Start Given passage
Query Your Data with SQL
Register data files as named sources, then query them with full SQL. Sources are persisted in the catalog and survive session restarts.
Register a source
Rust
#![allow(unused)]
fn main() {
extern crate jammi_db;
extern crate jammi_ai;
extern crate tokio;
use jammi_ai::session::InferenceSession;
async fn ex(session: &InferenceSession) -> jammi_db::error::Result<()> {
use jammi_db::source::{FileFormat, SourceConnection, SourceType};
session.add_source("patents", SourceType::File, SourceConnection {
url: Some("file:///data/patents.parquet".into()),
format: Some(FileFormat::Parquet),
..Default::default()
}).await?;
Ok(()) }
}
Python
db.add_source("patents", path="/data/patents.parquet", format="parquet")
CLI
jammi sources add patents --path /data/patents.parquet --format parquet
Supported formats
| Format | Rust | Python/CLI | Notes |
|---|---|---|---|
| Parquet | FileFormat::Parquet | "parquet" | Columnar, compressed, recommended for large datasets |
| CSV | FileFormat::Csv | "csv" | Auto-detected schema |
| JSON | FileFormat::Json | "json" | Line-delimited JSON |
Run a SQL query
Sources are accessible via three-part SQL names: <source_id>.public.<table_name>. The table name is derived from the file name (e.g., patents.parquet becomes patents).
Rust
#![allow(unused)]
fn main() {
extern crate jammi_db;
extern crate jammi_ai;
extern crate tokio;
use jammi_ai::session::InferenceSession;
async fn ex(session: &InferenceSession) -> jammi_db::error::Result<()> {
let results = session.sql(
"SELECT id, title, year FROM patents.public.patents WHERE year > 2020 ORDER BY year"
End Given passage
Start Data listing
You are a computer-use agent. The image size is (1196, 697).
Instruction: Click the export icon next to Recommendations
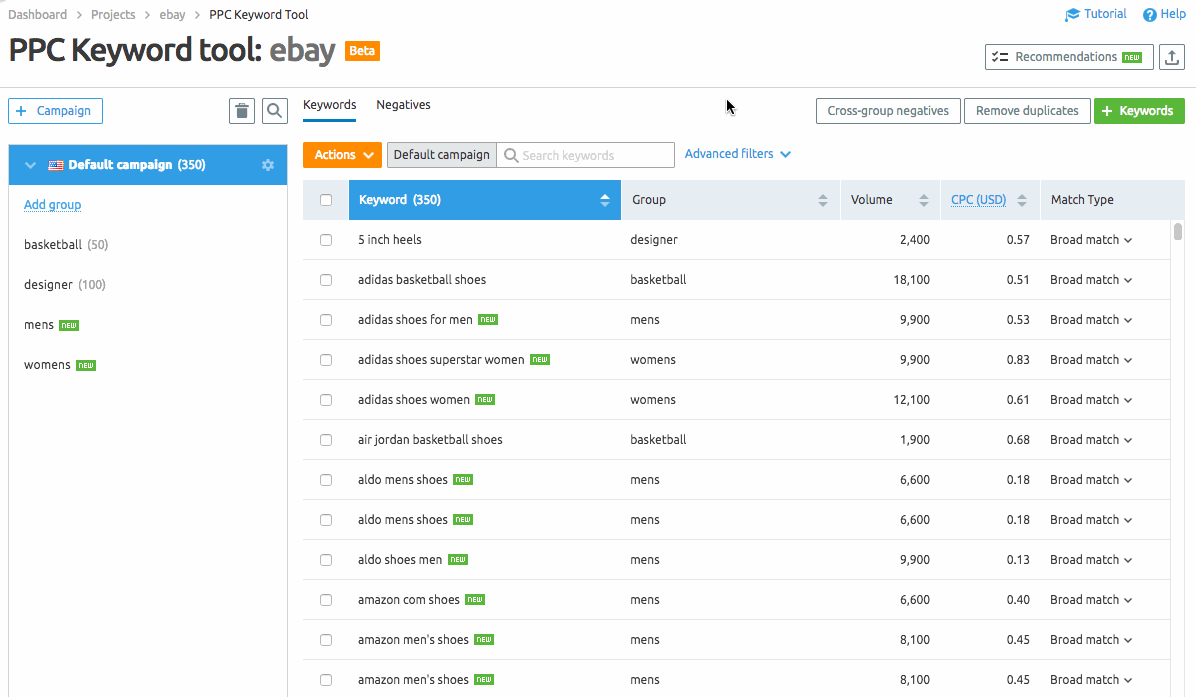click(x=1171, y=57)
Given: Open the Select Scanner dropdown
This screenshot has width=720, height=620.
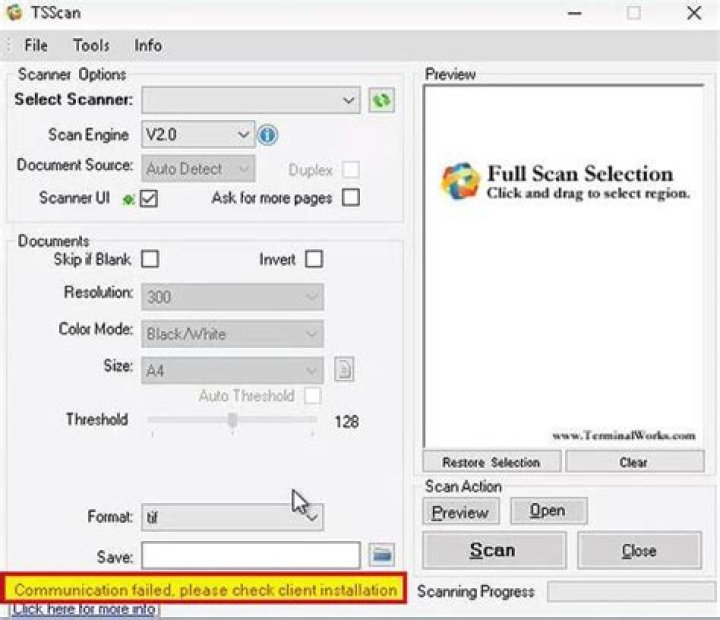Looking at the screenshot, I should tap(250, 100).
End Data listing
_Problems to solve_:
- A) According to the SQL querying guide, how is a source's table name decided?
- B) Resume the SQL querying guide from the point where it stops.
The lines above are separate material, not part of the SQL querying guide.

_Responses by task_:
- A) It comes from the file name, so patents.parquet becomes patents.

- B)
).await?;
for batch in &results {
println!("{batch:?}");
}
Ok(()) }
}
Python
table = db.sql("SELECT id, title, year FROM patents.public.patents WHERE year > 2020 ORDER BY year")
print(table.to_pandas())
CLI
jammi query "SELECT id, title, year FROM patents.public.patents WHERE year > 2020 ORDER BY year"
Aggregations
SELECT category, COUNT(*) as count, AVG(citation_count) as avg_citations
FROM patents.public.patents
WHERE year > 2020
GROUP BY category
ORDER BY count DESC
Joins across sources
Register multiple sources and join them in a single query:
Rust
#![allow(unused)]
fn main() {
extern crate jammi_db;
extern crate jammi_ai;
extern crate tokio;
use jammi_ai::session::InferenceSession;
use jammi_db::source::{FileFormat, SourceConnection, SourceType};
async fn ex(session: &InferenceSession) -> jammi_db::error::Result<()> {
session.add_source("companies", SourceType::File, SourceConnection {
url: Some("file:///data/companies.csv".into()),
format: Some(FileFormat::Csv),
..Default::default()
}).await?;
let results = session.sql("
SELECT p.title, c.company_name
FROM patents.public.patents p
JOIN companies.public.companies c ON p.assignee_id = c.id
").await?;
Ok(()) }
}
Python
db.add_source("companies", path="/data/companies.csv", format="csv")
table = db.sql("""
SELECT p.title, c.company_name
FROM patents.public.patents p
JOIN companies.public.companies c ON p.assignee_id = c.id
""")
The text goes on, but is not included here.